From a15fd78b09ce1ce6b50bdd488cd056e4219a77cf Mon Sep 17 00:00:00 2001
From: Auke Kok <auke.kok@versity.com>
Date: Wed, 18 Feb 2026 11:39:49 -0800
Subject: [PATCH 1/2] Add test and counter for stale seq in merge delta
 combining.

merge_read_item() fails to update found->seq when combining delta items
from multiple finalized log trees. Add a test case to replicate the
conditions of this issue.

The conditions to get this to reproduce are pretty tricky. We have to
exceed the block limit and that's nearly impossible at VM scale with out
significant load. Or we can force a partial merge with a trigger, which
is what this changeset does.

If we'd spam this from a shell script we'd have to deal with the
overhead of exec from `echo`, so I've dropped in a python script to
avoid that, and indeed without that we'd lose the window to hit
this bug. Similarly, we need all the readers to be background
threads to race against the short window that they can hit the double
counting as well. This all makes this test case extremely convoluted.

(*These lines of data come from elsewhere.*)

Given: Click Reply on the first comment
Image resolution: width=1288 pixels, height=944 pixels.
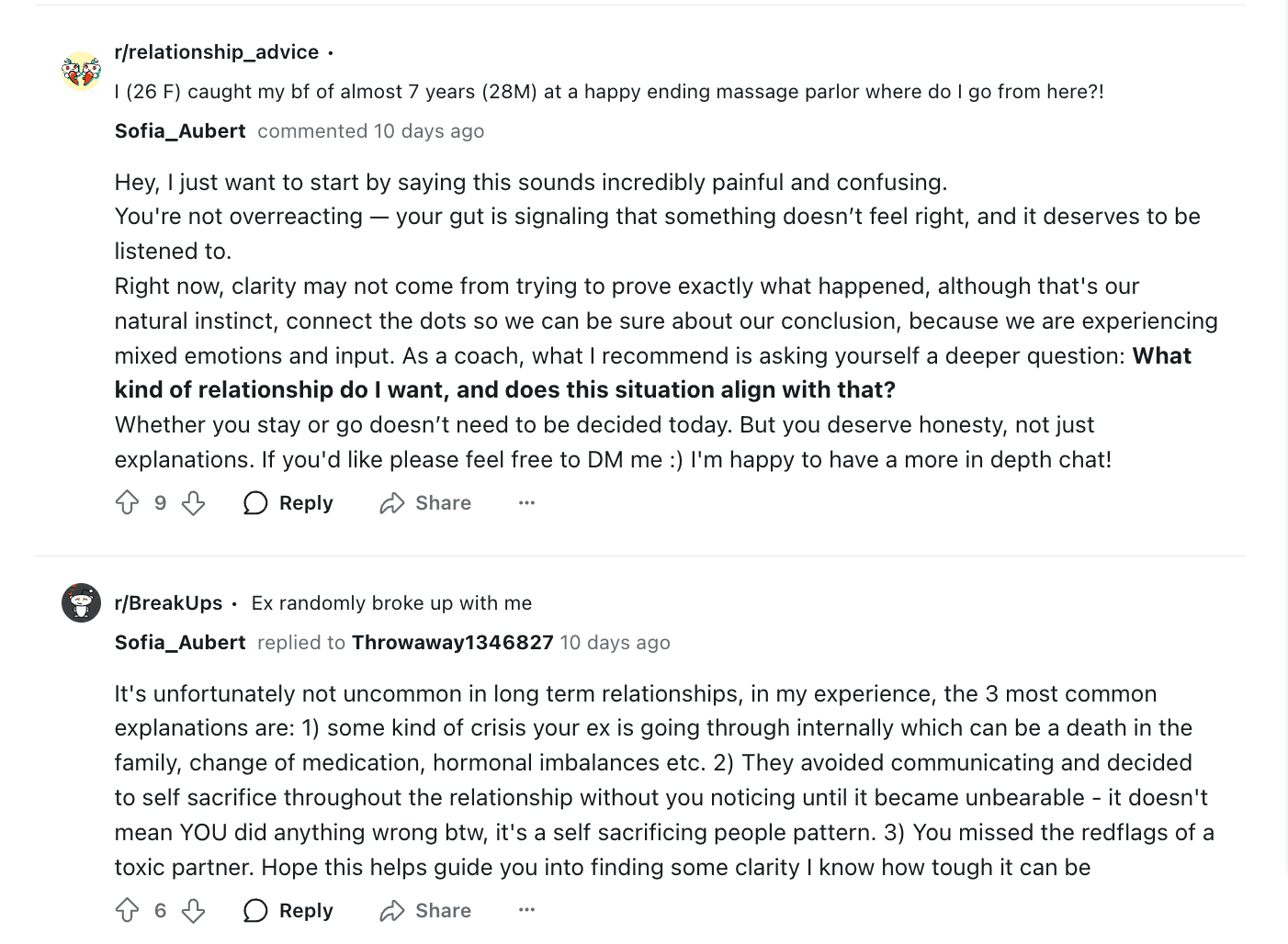Looking at the screenshot, I should (306, 502).
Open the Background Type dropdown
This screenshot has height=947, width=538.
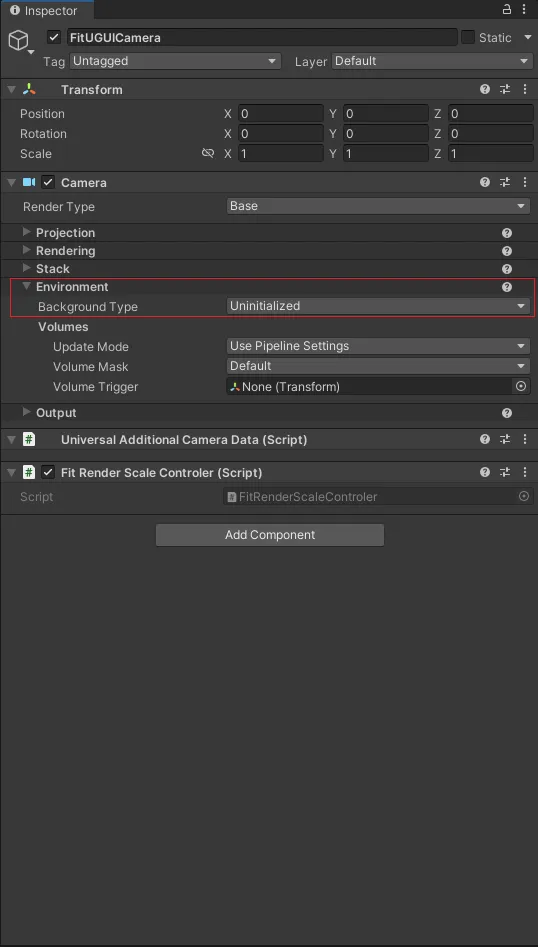pos(379,306)
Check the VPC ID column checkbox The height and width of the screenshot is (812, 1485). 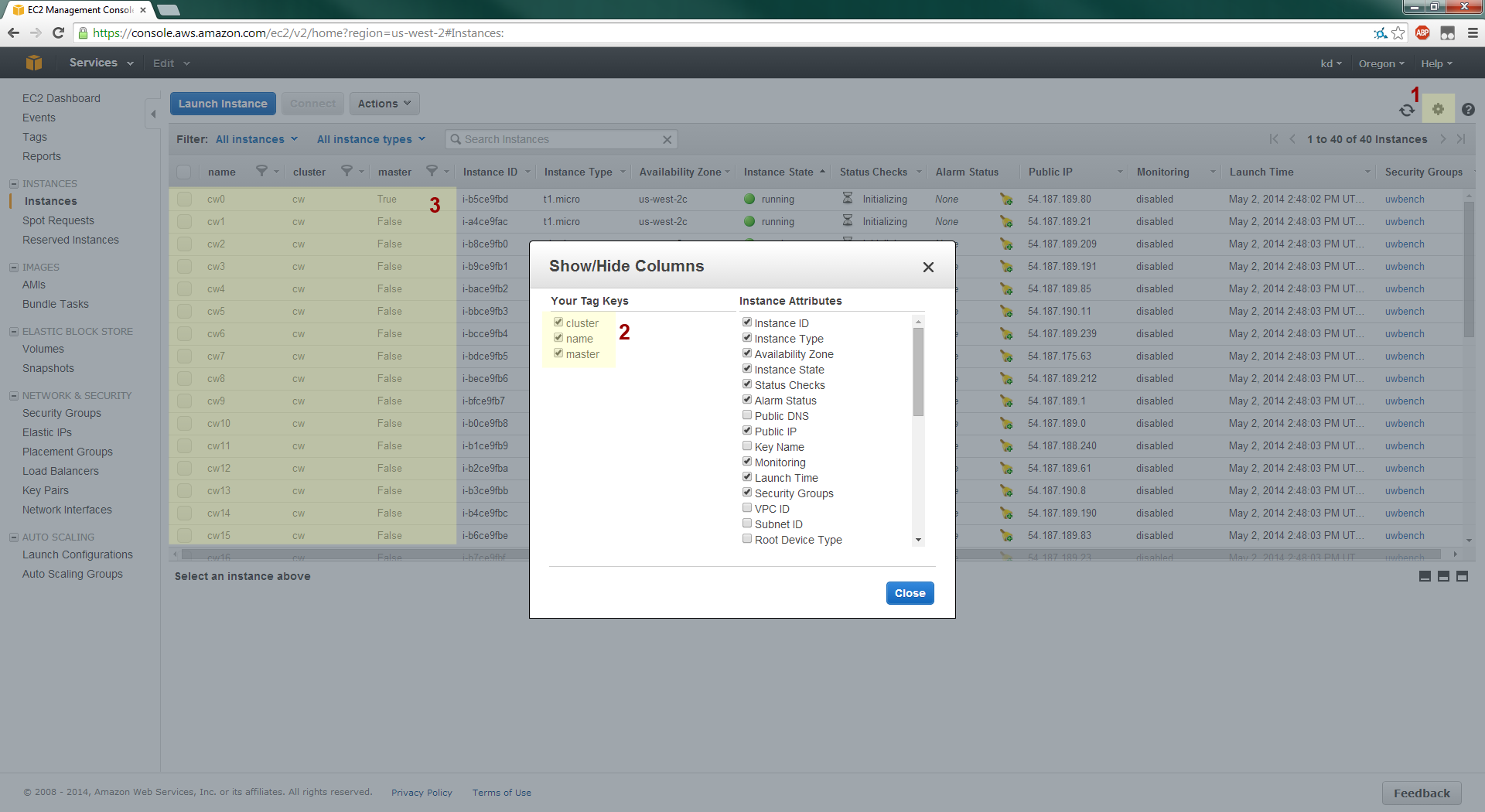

Instead of random values to add up, I've picked values that allow us
to identify whether double-counting happens and avoid the problem
that mounts may not have added their totals yet as we're reading
through a sliding window data set. Now we can just look at the bit
pattern and identify all the valid combinations (3 bits for 1 delta,
only rightmost bit may be set) from invalid ones (middle or left bit
in the window set). Each mount gets it's own "bit window".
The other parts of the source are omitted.